My maternal Grandmother’s name was Mabel Gertrude Williams - at least, that’s what is shown on her marriage certificate in August 1919.  Sadly, I cannot locate her birth certificate but my Mother seems to think that there was some talk of her being adopted.  

My Mother also remembers the name “Rout” but not much more than that.  She said that her Mother, my Grandmother, used to take her up to London to see her Grandfather and that’s where she thinks the name Rout comes in and she also remembers that he was a “Rag and Bone Man”.  

A Rag and Bone Man collected unwanted household items and sold them to merchants. Traditionally this was a task performed on foot, with the scavenged materials (which included rags, bones and various metals).  

Another memory my mother has is that her Grandfather had a cart that he pushed around collecting various items, which seems to confirm that he was a Rag and Bone Man.

Inside the Family Bible is the inscription at the top right which clearly says that Mabel’s Father was George Rout and after extensive enquiries, I have found a George Rout, who is listed as a “General Dealer” - a posh name for a “Rag and Bone Man”.  The dates match - in 1933, the George Rout I have found would have been 71 years of age, so I do wonder why my Grandmother had the name Williams and not Rout.  

I have, however, found a John Williams and George Rout living in Tanswell Street, Lambeth in 1901 so there may have been an informal adoption.  Perhaps Mabel didn’t like the name Rout so reverted to her birth name on marriage;  perhaps she went back to her birth parents or perhaps I will never find out.  There are so many imponderables and I have spent hours trying to find out more - I just wish I had asked more questions of my Grandmother before she died in 1976.  

The bottom right inscription, beautifully written in 1850 and still legible after 167 years is to “Mrs. Deane with the kind love and best wishes of Mr. & Mrs. Charles Crofse (Cross)” - the King James Bible was printed in MDCCCXLVI or as we would know it 1846 - 171 years ago.  It is marked in pencil in several places, particularly in the New Testament, so perhaps Mr.  Charles Cross was a Christian.  I wonder if this was one of the articles George Rout collected on his rounds.  Perhaps Mrs.

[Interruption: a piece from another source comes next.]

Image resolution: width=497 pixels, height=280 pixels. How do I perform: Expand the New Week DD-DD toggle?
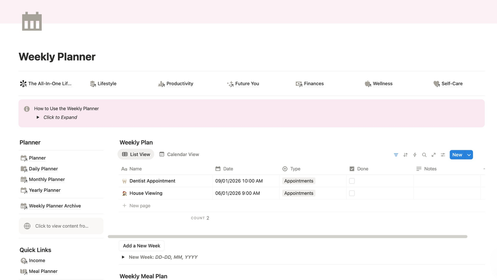[123, 257]
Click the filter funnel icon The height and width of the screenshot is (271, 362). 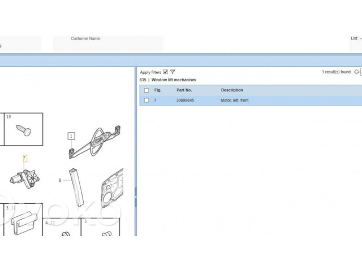pos(173,72)
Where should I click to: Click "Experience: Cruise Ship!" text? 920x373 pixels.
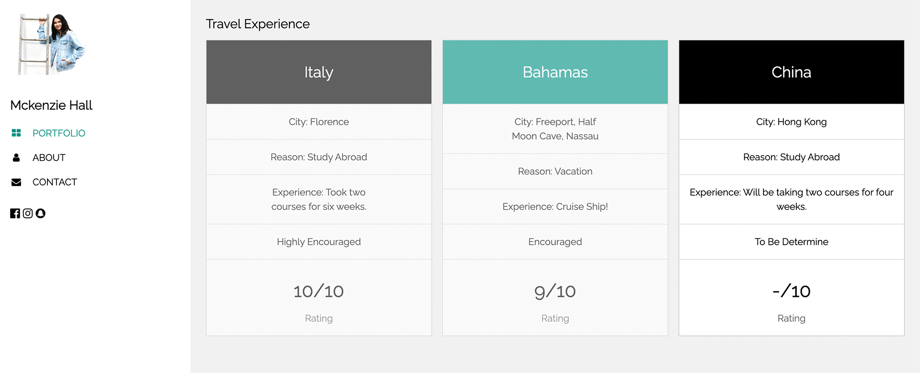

Deane was a housekeeper to Mr. and Mrs. Cross or perhaps she was a relative - so much history and yet so little is known about the people involved.

“It’s important to teach our children their heritage. 
Who are your ancestors? 
What were their traditions? 
Each of us has a story to tell. 
If these stories are unwritten, 
     then how are your children going to know 
          of their parentage?” 
Linda Weaver Clarke

P.S. Thank you for all your kind comments yesterday for my Cow Collage - I apologise for not responding but felt very tired so was in bed before 10 p.m. and slept the clock round!